DNAe, the inventor of semiconductor-based genomic analysis technologies, and the developer of a new, game-changing test for bloodstream infections that can lead to sepsis have announced new data on its test for bloodstream infections, LiDia® BSI. The data demonstrates the ability of the LiDia BSI closed cartridge-based test to rapidly identify low levels of bacterial and fungal pathogens and resistance markers direct from whole blood, including an example of successful automation. The data were presented as a poster (ID31) at the Association for Molecular Pathology (AMP) Annual Meeting 2017 in Salt Lake City, UT, USA.
LiDia BSI was used to accurately detect the most common pathogens linked to serious bloodstream infections, including the superbug methicillin resistant S. aureus (MRSA), less frequent pathogens that are often mistreated empirically, and important resistance markers. The authors of the poster at DNAe confirmed end-to-end functionality of the LiDia BSI workflow, correctly identifying pathogens and resistance genes at 1 colony-forming unit per ml (CFU/ml). Total turnaround time was less than 5 hours, with current automation of the process expected to reduce the total process time down to less than 3 hours.
The poster presentation includes data on the automation of the LiDia BSI workflow, used to correctly detect the pathogen, K. pneumoniae at 2.5 CFU/ml.

--- --- ---

Copy out the whole passage above on the LiDia BSI bloodstream infection test word for word.

--- --- ---

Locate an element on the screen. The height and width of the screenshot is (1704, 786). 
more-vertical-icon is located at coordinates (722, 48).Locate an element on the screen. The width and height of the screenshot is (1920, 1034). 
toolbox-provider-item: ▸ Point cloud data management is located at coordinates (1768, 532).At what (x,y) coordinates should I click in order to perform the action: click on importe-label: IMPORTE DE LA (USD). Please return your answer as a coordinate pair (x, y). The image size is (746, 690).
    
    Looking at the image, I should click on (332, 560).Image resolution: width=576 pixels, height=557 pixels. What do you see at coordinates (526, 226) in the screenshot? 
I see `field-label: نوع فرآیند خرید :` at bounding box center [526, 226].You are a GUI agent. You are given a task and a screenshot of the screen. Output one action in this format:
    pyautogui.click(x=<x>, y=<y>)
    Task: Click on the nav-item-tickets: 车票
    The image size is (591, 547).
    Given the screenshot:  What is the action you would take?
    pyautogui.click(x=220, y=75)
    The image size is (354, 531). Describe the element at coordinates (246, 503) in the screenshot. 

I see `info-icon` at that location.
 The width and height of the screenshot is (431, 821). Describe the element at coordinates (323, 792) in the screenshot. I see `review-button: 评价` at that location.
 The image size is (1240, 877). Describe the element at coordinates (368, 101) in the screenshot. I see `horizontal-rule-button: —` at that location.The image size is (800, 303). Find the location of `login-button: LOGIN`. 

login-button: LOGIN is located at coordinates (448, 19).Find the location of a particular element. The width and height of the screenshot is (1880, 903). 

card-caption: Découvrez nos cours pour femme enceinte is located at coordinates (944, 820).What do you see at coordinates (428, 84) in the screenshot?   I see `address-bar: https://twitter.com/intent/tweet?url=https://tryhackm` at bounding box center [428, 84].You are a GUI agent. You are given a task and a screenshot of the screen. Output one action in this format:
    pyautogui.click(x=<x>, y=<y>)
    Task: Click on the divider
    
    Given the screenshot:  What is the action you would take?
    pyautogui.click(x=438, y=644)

--- --- ---

## SOLUTION
DNAe, the inventor of semiconductor-based genomic analysis technologies, and the developer of a new, game-changing test for bloodstream infections that can lead to sepsis have announced new data on its test for bloodstream infections, LiDia® BSI. The data demonstrates the ability of the LiDia BSI closed cartridge-based test to rapidly identify low levels of bacterial and fungal pathogens and resistance markers direct from whole blood, including an example of successful automation. The data were presented as a poster (ID31) at the Association for Molecular Pathology (AMP) Annual Meeting 2017 in Salt Lake City, UT, USA.
LiDia BSI was used to accurately detect the most common pathogens linked to serious bloodstream infections, including the superbug methicillin resistant S. aureus (MRSA), less frequent pathogens that are often mistreated empirically, and important resistance markers. The authors of the poster at DNAe confirmed end-to-end functionality of the LiDia BSI workflow, correctly identifying pathogens and resistance genes at 1 colony-forming unit per ml (CFU/ml). Total turnaround time was less than 5 hours, with current automation of the process expected to reduce the total process time down to less than 3 hours.
The poster presentation includes data on the automation of the LiDia BSI workflow, used to correctly detect the pathogen, K. pneumoniae at 2.5 CFU/ml.